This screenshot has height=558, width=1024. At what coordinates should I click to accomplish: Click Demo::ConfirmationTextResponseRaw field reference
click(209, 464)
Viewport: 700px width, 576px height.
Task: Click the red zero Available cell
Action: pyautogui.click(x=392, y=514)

==================================================

Task to carry out => All of the material above is to be repeated exactly.

Solved exercise =>
This screenshot has height=558, width=1024. At what coordinates should I click to accomplish: Click Demo::ConfirmationTextResponseRaw field reference
click(209, 464)
Viewport: 700px width, 576px height.
Task: Click the red zero Available cell
Action: pyautogui.click(x=392, y=514)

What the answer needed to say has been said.